YadinyJA_02_20160301_C9

Publication Date

3-1-2016

Publisher

The Making Cancer History® Voices Oral History Collection, The University of Texas MD Anderson Cancer Center

City

Houston, Texas

Topics Covered

The University of Texas MD Anderson Cancer Center - MD Anderson Culture; MD Anderson Culture; Working Environment; Gender, Race, Ethnicity, Religion; Critical Perspectives on MD Anderson; On Texas and Texans; Cultural/Social Influences; Women and Minorities at Work; Experiences re: Gender, Race, Ethnicity; Leadership

Disciplines

History of Science, Technology, and Medicine | Oncology | Oral History

Transcript

Tacey Ann Rosolowski, PhD:

Okay, so we’re recording now, and so just quickly, it’s March 1, 2016, the time is about ten minutes after nine, and this is beginning of my second session with

Janis Apted Yadiny:

.

Tacey Ann Rosolowski, PhD:

We were in the midst of a conversation, you were talking about this man who had come for leadership issues, with team initiatives.

Janis Apted Yadiny:

He was a chair, a chair who had been here maybe not that long, a few years but not terribly long.

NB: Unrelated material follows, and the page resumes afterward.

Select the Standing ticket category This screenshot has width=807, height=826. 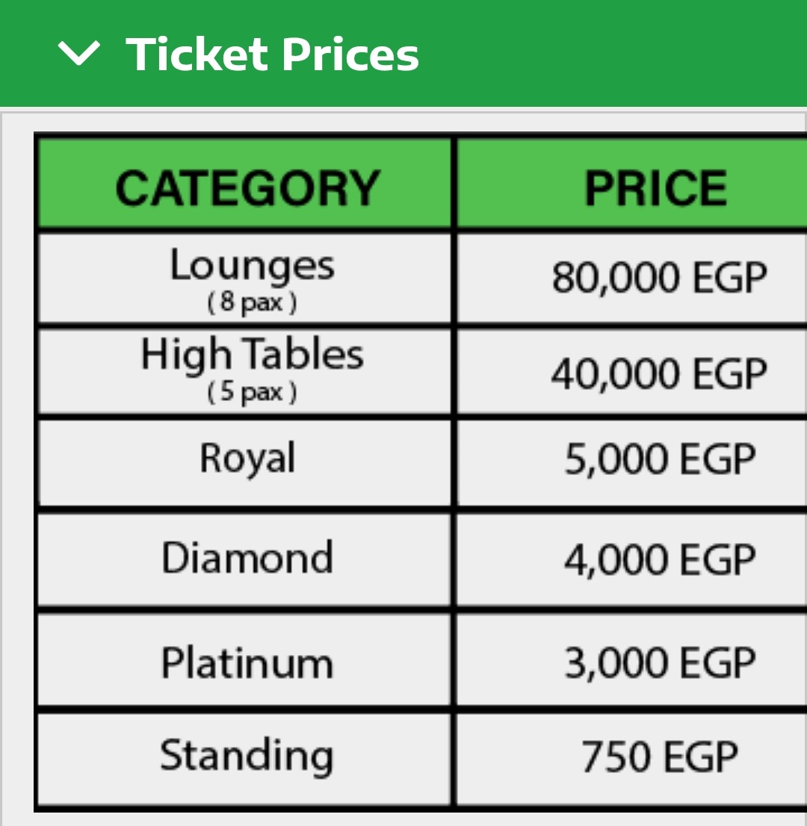246,756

Fred Schmitt and I were working with him, and he asked us to both do some process work with him, coaching, and do a team alignment, with his team. This is really, to me it’s very important work. It can be personally very deep, because you build a relationship of trust with the leader, and the leader has to feel like they can open up and tell you things. This man certainly opened up and just bared his soul, and by the time we finished the team alignment, he cried in the team alignment, in front of his team, because he felt he had let them down. They were shocked, of course. And then in his office afterwards, when we were debriefing, he sobbed. The man was in his fifties, and I can tel you, Tacey, I’ve met so many very successful people, successful somewhere else, who come to MD Anderson and they have their first taste of failure, of what it feels like failure, and the failure terrifies them, it disorients them so much.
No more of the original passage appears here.